= Vernon Bourke =

American philosopher (1907–1998)

Vernon Joseph Bourke (1907–1998) was a Canadian-born American Thomist philosopher and professor at Saint Louis University. His area of expertise was ethics, and especially the moral philosophy of Augustine of Hippo and Thomas Aquinas.

==Early life==
Bourke was born in North Bay, Ontario, Canada in 1907. He attended St. Michael's College at the University of Toronto, winning the Cardinal Mercier and Governor General's medals in the philosophy honors course. He received his B.A. in 1928 and then entered the School of Graduate Studies at the University of Toronto.
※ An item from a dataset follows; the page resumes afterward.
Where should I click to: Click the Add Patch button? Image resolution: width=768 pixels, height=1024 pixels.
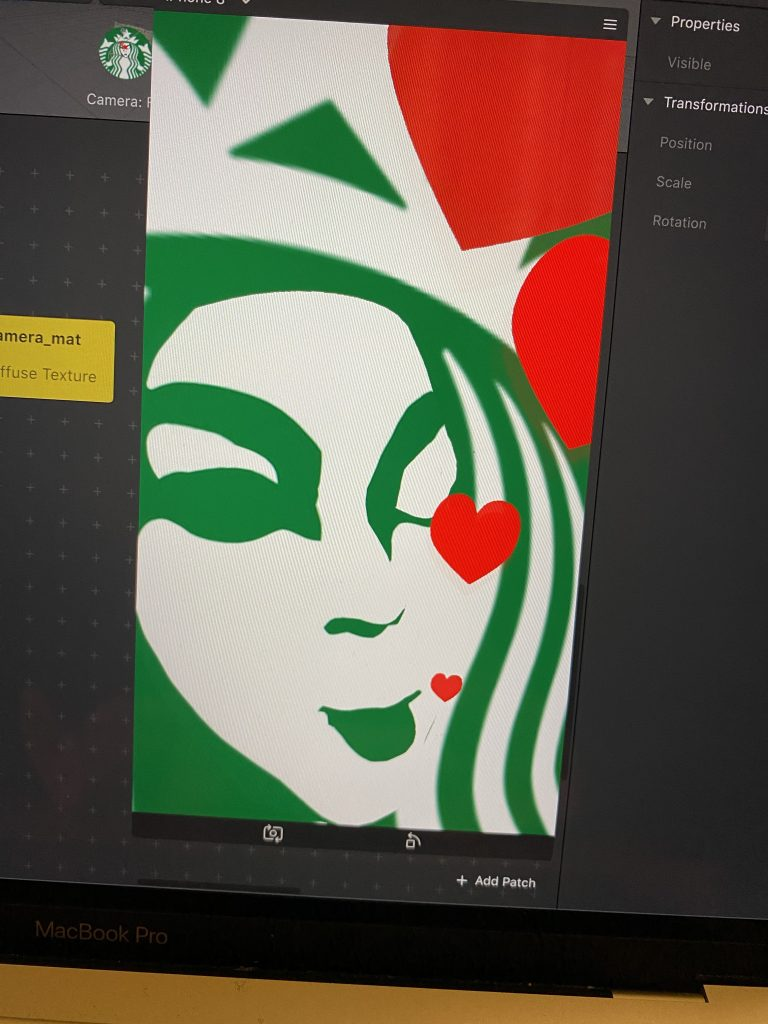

He was among the first to attend the Pontifical Institute of Mediaeval Studies where he worked under Etienne Gilson. He earned his M.A. in 1929 during which time he taught ancient philosophy at St. Michael's College from 1928 to 1931.

In 1931, he joined the faculty of St. Louis University as instructor of philosophy. He earned his Ph.D. in 1937 and became an assistant professor of philosophy in 1938, an associate professor in 1942, and full professor in 1946.

==Family life==
Bourke married in 1948. He and his wife Janet (d. December 1997), were parents of two daughters and a son.

Bourke was a practicing Roman Catholic. He died on May 4, 1998.

==Academic career==
After obtaining a PhD at the University of Toronto in Toronto, Ontario, Canada, Bourke went on to teach at Saint Louis University in Missouri from 1931 to 1975. During the 1930s he became the university's first hockey coach.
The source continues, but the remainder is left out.